Quand une majorité d’hommes trouve normal que des femmes soient des marchandises sexuelles et qu’ils les « consomment » en tant que telles, cela a certainement des conséquences sur les rapports sociaux et intimes.
De la marchandisation sexuelle
La marchandisation sexuelle a pour but la satisfaction des plaisirs sexuels de ceux qui payent. Et celui qui avance l’argent a un avantage sur la personne qui offre la marchandise, ce qui, selon Georg Simmel, accorde à l’homme une formidable prépondérance dans la prostitution. Pour Françoise Héritier, « ce paiement-là n’est pas acte de liberté : il signifie affranchissement de l’homme et asservissement de la femme ». L’argent lie et soumet la personne prostituée au prostitueur, tout en réifiant leur rapport. Le sentiment de supériorité des prostitueurs, lequel fait partie intégrante de leur plaisir, est lié à la déshumanisation qu’implique la location du sexe d’autrui : « Ce n’est pas de moi qu’ils bandent, ça n’a jamais été de moi, c’est de ma putasserie, du fait que je suis là pour ça. » (Nelly Arcand, Putain)
Depuis 40 ans, la prostitution s’est massifiée et a colonisé tous les recoins du monde ; elle s’est mondialisée engendrant une traite des êtres humains à des fins d’exploitation sexuelle et le tourisme de prostitution. Par ailleurs, la marchandisation prostitutionnelle touche les plus vulnérables, principalement les femmes et les filles des classes sociales et des groupes ethnico-nationaux subordonnés des sociétés.

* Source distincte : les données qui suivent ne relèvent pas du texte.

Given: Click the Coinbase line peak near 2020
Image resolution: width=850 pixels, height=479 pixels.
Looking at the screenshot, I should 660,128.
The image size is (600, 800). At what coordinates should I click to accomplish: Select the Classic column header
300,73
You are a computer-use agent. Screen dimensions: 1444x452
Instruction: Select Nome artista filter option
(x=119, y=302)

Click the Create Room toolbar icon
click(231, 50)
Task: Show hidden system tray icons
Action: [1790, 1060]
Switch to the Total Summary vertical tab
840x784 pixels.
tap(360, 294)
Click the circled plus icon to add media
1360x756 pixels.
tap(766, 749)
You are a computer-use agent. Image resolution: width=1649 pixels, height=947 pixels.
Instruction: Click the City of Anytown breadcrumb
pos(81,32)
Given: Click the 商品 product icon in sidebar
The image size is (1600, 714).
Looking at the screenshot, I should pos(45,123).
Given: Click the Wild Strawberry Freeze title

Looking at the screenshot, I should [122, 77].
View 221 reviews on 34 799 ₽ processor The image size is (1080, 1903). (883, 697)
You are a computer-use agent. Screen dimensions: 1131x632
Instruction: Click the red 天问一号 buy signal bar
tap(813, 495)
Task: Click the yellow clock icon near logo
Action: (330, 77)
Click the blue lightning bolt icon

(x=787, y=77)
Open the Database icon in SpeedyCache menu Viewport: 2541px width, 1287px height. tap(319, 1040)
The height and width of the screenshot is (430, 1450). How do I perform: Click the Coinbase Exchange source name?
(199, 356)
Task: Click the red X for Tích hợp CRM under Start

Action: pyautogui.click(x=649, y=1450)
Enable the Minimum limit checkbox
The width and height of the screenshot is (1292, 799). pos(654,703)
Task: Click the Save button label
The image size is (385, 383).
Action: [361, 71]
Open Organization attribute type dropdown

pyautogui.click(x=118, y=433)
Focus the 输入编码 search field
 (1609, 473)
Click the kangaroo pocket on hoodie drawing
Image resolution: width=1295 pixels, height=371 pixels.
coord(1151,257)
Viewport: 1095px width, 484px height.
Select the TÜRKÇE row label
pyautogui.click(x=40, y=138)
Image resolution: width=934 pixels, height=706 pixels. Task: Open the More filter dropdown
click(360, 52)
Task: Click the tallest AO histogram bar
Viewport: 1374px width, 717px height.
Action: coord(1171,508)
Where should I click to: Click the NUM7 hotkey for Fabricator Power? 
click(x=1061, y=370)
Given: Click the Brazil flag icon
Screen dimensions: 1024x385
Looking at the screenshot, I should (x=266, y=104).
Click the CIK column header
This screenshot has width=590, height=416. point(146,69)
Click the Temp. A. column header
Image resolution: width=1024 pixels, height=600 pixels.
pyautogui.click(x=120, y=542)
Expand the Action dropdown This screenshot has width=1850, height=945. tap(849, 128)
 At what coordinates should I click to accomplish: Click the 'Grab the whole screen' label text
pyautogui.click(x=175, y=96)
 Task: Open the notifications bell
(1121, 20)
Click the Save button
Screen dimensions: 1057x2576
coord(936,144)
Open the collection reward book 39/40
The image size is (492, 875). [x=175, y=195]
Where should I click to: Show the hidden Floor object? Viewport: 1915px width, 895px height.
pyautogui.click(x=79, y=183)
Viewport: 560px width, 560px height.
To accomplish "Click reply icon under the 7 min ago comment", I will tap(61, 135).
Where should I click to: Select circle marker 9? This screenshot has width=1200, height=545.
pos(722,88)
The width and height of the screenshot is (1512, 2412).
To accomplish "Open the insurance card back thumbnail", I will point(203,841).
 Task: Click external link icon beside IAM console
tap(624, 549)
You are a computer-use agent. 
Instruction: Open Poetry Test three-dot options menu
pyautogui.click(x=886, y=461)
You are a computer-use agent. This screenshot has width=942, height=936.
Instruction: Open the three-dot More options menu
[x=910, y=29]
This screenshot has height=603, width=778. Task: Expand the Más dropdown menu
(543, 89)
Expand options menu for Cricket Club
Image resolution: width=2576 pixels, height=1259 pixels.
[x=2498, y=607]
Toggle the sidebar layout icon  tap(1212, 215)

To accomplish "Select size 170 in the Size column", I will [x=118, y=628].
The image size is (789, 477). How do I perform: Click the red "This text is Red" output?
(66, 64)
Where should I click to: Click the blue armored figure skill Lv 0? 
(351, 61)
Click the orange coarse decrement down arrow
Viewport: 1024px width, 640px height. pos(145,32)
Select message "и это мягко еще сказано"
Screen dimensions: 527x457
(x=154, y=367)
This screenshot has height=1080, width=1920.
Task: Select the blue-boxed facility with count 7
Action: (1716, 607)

L’avis du CSF a le grand mérite de remettre la question de la prostitution à l’ordre du jour, de montrer qu’elle ne relève pas simplement d’un comportement individuel (libre choix, contrat, etc.), mais d’une question sociale, qu’elle a trait à un choix de société, et que l’on peut et doit l’éradiquer, donc prendre des mesures qui tendent à son abolition.